The go-faster 4x4s have swapped diesel for petrol power. 500 bhp of it.

Audi’s updated SQ7 and SQ8 high-performance SUVs will go on sale this autumn with prices starting at around £78,000 and £83,000 respectively. Refreshed for 2021, the two cars will swap their big V8 diesel engines for 4-litre, twin-turbocharged V8 petrol engines that churn out 500 bhp.

The change of direction has seen power increase by 71 bhp, allowing both cars to manage the dash from 0-62 mph in a smidgen over four seconds. That’s the same time it takes a Porsche Panamera GTS to accomplish the same feat. Perhaps more usefully, the SQ7 and SQ8 will both manage 50 to 75 mph in 3.8 seconds, before surging on to an electronically limited top speed of 155 mph.

But Audi claims the arrival of petrol power has been made possible by the increase in efficiency provided by modern technology. With cylinder deactivation that shuts down four of the engine’s eight cylinders when it’s under light load, Audi says it has made “great efficiency gains” – a statement that suggests the gap between its petrol and diesel engines is closing. We expect to hear more when full pricing and specifications are announced closer to the cars’ on-sale dates.
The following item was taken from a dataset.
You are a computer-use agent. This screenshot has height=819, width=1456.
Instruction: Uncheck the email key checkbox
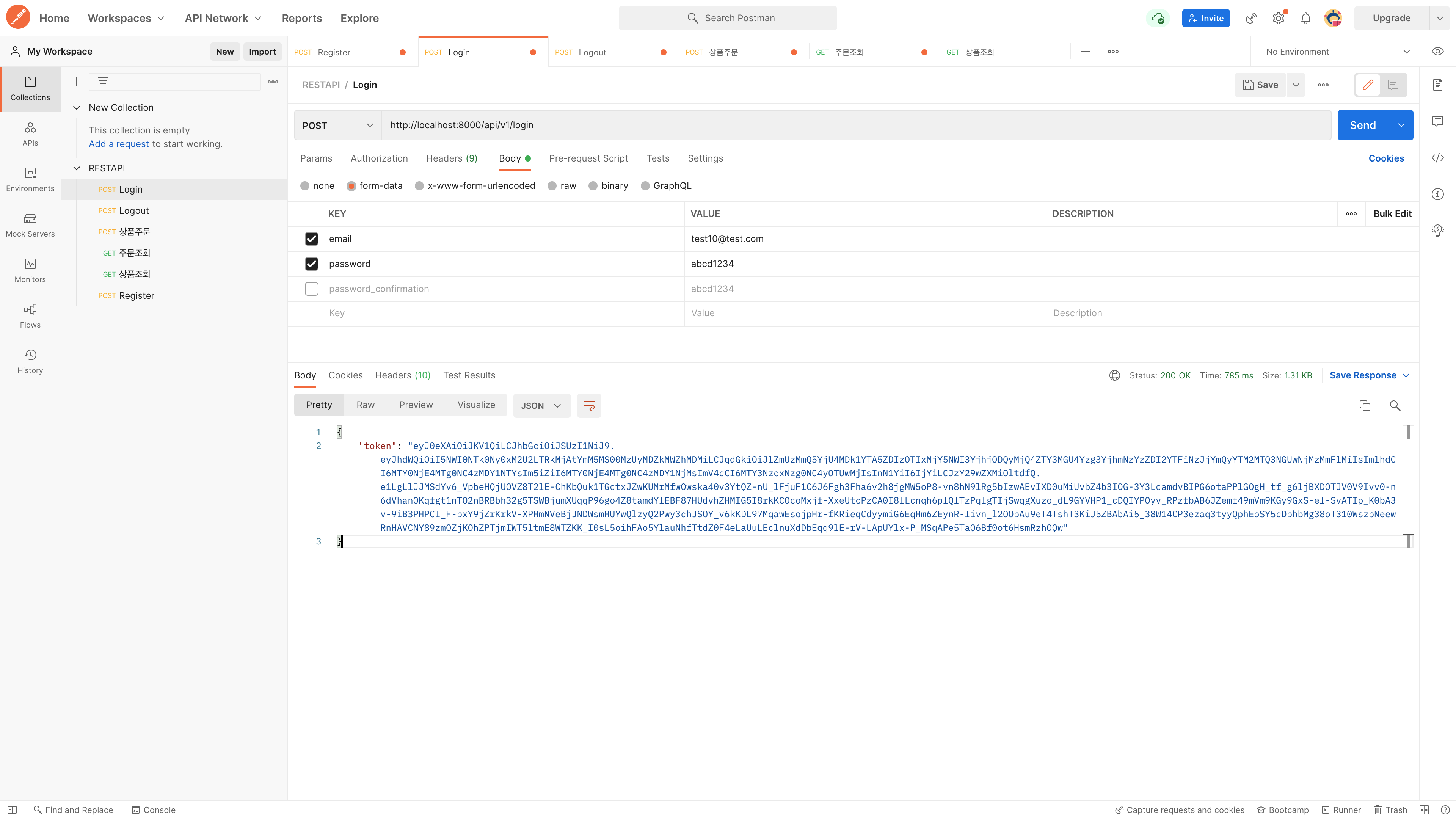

Gallery: Audi SQ8 (2021) with V8 petrol power

As well as a new engine, the SQ7 and SQ8 will also benefit from some specification upgrades, including the fitment of four-wheel steering as standard. Previously reserved for high-end Vorsprung versions of the SQ7 and SQ8, it turns the rear wheels by up to five degrees in the opposite direction to the steering input, reducing the turning circle to improve low-speed manoeuvrability. At speeds of 37 mph and above, the wheels turn slightly in the same direction as the front wheels, improving stability during fast changes of direction.

That comes alongside the application of S-specific adaptive air suspension across the line-up, while the SQ8 gets electromechanical active roll stabilisation (eAWS) and a sport differential. The eAWS system features stabilisers designed to reduce roll through fast corners, while the sport differential can shift torque between the rear wheels as required to improve handling.

“Petrol engines are becoming increasingly prevalent in the high performance SUV segment on the strength of the great efficiency gains made in recent years, and we are acknowledging that trend with these upgraded models,” said the director of Audi UK, Andrew Doyle. “Equipping the SQ7 and SQ8 with a new TFSI unit enables them to break through the 500PS barrier for the first time, and deliver even more stirring performance. We are ensuring that they remain firmly rooted among the front runners in the pack.”